■ **The task**
Find every line in the entries that holds the string "cambiar" and report it.

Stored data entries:
+++++
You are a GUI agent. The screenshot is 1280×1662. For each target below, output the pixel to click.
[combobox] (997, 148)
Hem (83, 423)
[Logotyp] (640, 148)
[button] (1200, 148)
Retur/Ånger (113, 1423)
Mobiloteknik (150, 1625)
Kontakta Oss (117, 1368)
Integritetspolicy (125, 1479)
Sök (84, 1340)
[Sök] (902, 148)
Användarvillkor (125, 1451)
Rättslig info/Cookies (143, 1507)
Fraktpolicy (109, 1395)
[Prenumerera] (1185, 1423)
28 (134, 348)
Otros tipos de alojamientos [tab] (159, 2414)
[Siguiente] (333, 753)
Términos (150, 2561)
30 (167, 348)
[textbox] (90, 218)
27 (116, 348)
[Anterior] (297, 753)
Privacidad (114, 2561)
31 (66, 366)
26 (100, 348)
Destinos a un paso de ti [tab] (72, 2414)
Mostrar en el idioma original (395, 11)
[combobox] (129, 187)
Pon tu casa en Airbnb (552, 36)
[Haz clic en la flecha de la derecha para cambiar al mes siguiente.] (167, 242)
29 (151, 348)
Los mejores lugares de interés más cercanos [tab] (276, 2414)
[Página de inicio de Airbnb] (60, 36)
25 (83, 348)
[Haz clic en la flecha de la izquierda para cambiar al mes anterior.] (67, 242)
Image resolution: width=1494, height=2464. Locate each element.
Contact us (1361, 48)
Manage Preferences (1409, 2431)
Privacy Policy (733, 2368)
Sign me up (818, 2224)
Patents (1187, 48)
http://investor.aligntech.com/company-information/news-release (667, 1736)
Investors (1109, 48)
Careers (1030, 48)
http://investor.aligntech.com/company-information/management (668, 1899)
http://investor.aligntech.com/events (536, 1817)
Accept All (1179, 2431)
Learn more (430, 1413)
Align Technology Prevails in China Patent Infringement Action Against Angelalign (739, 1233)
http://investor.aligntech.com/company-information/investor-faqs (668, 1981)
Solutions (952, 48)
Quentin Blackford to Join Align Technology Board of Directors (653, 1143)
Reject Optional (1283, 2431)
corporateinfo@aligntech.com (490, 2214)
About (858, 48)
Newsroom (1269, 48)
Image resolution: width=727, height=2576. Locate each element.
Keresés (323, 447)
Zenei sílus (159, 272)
+++++
■ **Answer to this problem**
[Haz clic en la flecha de la derecha para cambiar al mes siguiente.] (167, 242)
[Haz clic en la flecha de la izquierda para cambiar al mes anterior.] (67, 242)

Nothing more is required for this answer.